The last time a female solo artist topped the chart was in 1996, when Tracy Bonham’s “Mother, Mother” went to No. 1 shortly after Alanis reached that summit for the last time with “Ironic.” In the ten years since Hole’s “Celebrity Skin,” the only female-fronted band that’s topped the chart has been Evanescence–and that was with “Bring Me To Life,” a duet with Paul McCoy of 12 Stones. Bands like the Donnas and Flyleaf have scored minor hits, but haven’t ever really gotten close to that brass ring. For the most part, women have remained in supporting instrumental roles in mainstream rock in recent years, from Meg White to that time-worn cliche, the girl bassist.
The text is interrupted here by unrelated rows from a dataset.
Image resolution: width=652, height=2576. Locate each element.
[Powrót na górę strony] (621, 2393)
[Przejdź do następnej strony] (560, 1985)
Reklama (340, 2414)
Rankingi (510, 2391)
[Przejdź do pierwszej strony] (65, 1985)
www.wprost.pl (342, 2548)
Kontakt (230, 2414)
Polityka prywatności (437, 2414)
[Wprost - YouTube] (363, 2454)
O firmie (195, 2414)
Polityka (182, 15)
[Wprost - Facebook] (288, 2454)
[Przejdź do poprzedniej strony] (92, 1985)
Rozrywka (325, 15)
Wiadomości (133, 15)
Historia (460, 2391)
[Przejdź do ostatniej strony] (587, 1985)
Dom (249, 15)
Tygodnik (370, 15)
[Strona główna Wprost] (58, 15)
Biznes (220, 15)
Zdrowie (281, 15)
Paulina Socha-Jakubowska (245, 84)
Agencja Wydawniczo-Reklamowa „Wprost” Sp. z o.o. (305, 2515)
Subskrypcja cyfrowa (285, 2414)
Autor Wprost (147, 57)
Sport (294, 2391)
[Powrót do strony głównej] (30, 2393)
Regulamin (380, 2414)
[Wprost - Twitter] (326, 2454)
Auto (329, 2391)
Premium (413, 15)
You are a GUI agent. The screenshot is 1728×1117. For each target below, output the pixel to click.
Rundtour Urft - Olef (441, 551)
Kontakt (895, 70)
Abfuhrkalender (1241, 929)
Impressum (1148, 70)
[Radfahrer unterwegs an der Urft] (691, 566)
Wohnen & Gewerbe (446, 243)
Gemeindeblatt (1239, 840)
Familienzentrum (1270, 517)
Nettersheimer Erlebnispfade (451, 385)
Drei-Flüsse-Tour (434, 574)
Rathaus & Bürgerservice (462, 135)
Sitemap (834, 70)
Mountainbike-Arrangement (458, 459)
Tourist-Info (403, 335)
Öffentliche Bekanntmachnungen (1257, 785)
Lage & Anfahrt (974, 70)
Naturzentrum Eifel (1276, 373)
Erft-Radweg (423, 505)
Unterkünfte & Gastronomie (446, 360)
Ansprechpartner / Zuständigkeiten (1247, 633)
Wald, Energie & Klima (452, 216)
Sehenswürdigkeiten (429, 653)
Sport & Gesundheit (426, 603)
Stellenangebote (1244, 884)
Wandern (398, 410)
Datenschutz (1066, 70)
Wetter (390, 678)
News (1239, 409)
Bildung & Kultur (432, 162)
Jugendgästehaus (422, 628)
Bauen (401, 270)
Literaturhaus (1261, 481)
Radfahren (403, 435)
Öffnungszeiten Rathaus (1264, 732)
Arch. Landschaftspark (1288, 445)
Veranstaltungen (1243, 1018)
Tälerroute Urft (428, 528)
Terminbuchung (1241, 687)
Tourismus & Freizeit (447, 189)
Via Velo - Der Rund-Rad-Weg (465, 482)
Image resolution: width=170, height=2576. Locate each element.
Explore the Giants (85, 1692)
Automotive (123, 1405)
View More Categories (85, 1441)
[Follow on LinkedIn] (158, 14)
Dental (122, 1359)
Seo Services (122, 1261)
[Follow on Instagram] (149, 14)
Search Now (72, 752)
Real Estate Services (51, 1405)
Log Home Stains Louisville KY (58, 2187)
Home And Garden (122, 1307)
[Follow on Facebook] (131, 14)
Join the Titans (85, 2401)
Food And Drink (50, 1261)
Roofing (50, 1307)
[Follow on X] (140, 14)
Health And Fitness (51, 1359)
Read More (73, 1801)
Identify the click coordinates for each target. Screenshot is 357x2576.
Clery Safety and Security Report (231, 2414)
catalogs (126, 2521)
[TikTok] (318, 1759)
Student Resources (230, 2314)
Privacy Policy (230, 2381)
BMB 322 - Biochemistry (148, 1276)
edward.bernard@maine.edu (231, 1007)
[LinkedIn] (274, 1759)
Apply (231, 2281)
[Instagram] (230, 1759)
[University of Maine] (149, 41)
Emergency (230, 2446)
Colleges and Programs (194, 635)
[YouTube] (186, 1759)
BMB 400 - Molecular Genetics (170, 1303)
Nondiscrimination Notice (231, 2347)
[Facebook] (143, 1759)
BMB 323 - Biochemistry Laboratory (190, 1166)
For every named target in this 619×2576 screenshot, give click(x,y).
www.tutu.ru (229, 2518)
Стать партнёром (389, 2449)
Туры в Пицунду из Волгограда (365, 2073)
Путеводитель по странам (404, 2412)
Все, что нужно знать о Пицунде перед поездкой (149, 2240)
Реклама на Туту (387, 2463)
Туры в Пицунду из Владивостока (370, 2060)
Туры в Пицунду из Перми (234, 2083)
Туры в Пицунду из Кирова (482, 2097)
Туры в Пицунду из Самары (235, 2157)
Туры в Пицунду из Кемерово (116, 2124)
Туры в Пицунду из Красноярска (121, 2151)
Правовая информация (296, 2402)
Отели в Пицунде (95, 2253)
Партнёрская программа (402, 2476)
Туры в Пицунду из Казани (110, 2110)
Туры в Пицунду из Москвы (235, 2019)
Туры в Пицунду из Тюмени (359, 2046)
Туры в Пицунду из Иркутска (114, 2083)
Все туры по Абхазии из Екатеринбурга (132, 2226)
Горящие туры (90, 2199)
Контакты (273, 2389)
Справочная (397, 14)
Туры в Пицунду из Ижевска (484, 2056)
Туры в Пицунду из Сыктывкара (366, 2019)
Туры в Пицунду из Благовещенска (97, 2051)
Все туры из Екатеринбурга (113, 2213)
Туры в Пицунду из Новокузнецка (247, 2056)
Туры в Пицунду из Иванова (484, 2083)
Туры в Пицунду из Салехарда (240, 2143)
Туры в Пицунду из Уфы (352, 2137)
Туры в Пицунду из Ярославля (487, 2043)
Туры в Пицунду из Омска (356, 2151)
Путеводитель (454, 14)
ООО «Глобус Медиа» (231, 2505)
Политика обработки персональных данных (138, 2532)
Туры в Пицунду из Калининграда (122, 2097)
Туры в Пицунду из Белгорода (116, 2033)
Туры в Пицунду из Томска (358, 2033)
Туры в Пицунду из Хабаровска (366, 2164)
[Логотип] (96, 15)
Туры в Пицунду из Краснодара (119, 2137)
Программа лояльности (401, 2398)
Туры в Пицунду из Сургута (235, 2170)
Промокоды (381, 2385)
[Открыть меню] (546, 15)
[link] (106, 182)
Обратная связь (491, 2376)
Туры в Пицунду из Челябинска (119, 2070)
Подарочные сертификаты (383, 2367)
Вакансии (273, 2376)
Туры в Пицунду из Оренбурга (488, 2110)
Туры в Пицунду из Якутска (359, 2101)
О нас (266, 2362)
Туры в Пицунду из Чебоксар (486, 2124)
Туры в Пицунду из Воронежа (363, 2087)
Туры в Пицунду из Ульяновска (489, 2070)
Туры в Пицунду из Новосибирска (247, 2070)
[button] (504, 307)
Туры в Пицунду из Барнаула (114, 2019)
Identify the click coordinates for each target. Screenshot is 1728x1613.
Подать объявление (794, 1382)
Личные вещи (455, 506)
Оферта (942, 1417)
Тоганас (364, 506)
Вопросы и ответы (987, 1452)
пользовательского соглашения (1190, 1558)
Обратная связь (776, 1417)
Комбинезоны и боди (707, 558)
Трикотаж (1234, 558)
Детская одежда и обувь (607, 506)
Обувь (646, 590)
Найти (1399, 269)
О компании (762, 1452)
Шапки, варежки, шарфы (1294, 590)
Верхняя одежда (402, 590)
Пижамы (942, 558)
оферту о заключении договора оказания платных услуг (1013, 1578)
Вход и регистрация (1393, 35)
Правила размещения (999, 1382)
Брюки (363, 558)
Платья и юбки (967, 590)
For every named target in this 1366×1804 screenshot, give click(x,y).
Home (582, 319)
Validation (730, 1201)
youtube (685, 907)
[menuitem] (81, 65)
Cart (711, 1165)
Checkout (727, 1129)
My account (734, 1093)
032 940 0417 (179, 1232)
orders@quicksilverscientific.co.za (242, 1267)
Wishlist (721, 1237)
It’s not a surprise that two of the acts now on the chart–M.I.A. and the Ting Tings–hail from across the pond. In the last few years, we’ve seen many female solo artists from the UK who have gone over big in their homeland before crossing over to younger, hipper Americans: Lily Allen, Amy Winehouse, Kate Nash, Duffy, etc. But those artists were generally pigeonholed as pop or soul artists than as rock artists, and only Winehouse’s “Rehab” had any kind of traction on Modern Rock radio. And then you’ve got the old issue of skin color: neither M.I.A. nor Santogold are white, and both have influences that stretch beyond rock. But Santogold’s new wavey “L.E.S. Artistes” and M.I.A.’s Clash sample in “Paper Planes” have just enough guitar to comfortably fit in alongside the Weezers and the Seethers they’re now sharing airtime with. Hell, M.I.A. might even be getting herself some of that political rap-rock audience that’s made the Flobots so popular. (Yes, I hope I made you squirm with that comparison.)

The last thing I want to do is hasten the inevitability of a whole new round of “women in rock” trend pieces, mind you. But it’s good to see a little more gender balance in Modern Rock, even if I don’t particularly like any of the songs currently tipping the scales.